The life of a migratory beekeeper is VERY different from the life we lead as small-scale backyard beekeepers. We’re able to keep our bees in one place and accomplish everything we want to do with them. We teach about honeybees, collect and sell a few pounds of honey and wax, produce a few new bee colonies for sale, and have our crops – and everyone’s in a two-mile radius around our apiary – pollinated. We’re blessed.
A large 5,000-20,000 honeybee colony operation cannot keep all their bees in one place. Commercial beekeepers do the same things as we do, just on a larger scale, and that means they have to move their bees. They move them to winter food sources in Florida and south Texas. Following the growing seasons, they move them to pollinate blueberries in Oregon, peaches in Georgia, watermelons and cotton throughout the south, rape seed in Montana, and almonds in California.

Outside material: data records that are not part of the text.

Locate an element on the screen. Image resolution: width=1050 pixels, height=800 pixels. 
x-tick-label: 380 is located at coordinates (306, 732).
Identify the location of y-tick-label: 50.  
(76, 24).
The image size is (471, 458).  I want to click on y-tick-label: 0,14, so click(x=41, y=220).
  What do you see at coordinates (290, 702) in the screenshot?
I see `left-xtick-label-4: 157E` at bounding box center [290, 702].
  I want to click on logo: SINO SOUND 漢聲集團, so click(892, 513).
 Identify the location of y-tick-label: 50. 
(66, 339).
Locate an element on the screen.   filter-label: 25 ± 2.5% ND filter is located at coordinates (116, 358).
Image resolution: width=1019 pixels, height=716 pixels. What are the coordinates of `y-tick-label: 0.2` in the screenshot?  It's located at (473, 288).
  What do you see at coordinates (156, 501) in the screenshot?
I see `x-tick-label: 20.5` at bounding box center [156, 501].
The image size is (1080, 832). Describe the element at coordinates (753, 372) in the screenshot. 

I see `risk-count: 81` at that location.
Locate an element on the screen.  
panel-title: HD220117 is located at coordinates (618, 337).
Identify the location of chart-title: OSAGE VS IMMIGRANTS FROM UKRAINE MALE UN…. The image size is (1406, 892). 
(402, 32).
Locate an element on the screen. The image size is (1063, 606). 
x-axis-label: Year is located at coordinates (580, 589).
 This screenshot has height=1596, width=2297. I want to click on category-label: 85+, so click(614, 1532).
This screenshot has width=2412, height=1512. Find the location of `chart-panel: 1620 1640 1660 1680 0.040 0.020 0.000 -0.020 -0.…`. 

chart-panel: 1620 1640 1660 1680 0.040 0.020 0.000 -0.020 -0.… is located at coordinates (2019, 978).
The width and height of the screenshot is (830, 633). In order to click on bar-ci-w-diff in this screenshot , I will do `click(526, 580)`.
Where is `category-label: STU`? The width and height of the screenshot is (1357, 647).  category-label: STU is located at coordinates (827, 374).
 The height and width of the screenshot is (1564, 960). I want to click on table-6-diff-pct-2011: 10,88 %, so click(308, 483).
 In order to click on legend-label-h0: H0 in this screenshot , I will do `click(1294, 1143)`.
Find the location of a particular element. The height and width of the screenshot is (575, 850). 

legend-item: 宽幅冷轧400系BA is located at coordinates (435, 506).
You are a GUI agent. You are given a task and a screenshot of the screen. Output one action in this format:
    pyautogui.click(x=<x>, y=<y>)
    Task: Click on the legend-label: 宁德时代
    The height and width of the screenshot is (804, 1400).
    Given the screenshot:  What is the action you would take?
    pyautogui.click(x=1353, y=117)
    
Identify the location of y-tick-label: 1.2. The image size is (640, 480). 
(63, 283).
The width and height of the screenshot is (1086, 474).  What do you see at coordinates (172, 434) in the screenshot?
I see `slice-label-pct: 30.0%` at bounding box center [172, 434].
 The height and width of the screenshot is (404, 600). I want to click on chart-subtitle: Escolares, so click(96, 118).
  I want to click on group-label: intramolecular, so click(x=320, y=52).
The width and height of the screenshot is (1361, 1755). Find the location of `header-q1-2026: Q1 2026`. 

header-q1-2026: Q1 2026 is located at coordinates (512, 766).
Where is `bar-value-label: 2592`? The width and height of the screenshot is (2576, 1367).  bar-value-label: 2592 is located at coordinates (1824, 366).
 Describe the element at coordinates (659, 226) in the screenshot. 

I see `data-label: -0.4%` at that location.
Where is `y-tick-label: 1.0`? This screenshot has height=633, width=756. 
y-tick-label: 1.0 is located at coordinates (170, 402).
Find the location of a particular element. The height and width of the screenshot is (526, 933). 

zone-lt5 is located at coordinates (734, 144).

Almonds are nearly 100% pollinated by honeybees. For six weeks, during the almond bloom from late January to early March, migratory beekeepers take their bees to central California. There, in the fertile valleys, growers produce 80-90% of the world’s almond production on approximately 1.3 million acres. To ensure proper pollination, almond growers need two colonies of honeybees per acre. If you’re quick with mathematics, there are approximately 3 million managed bee colonies in the United States, which equates to 2.6 million honeybee colonies, or about 85% of the US managed colonies which must make the California trek each year! The picture, from Project Apism., shows honeybee colonies placed in a California almond orchard.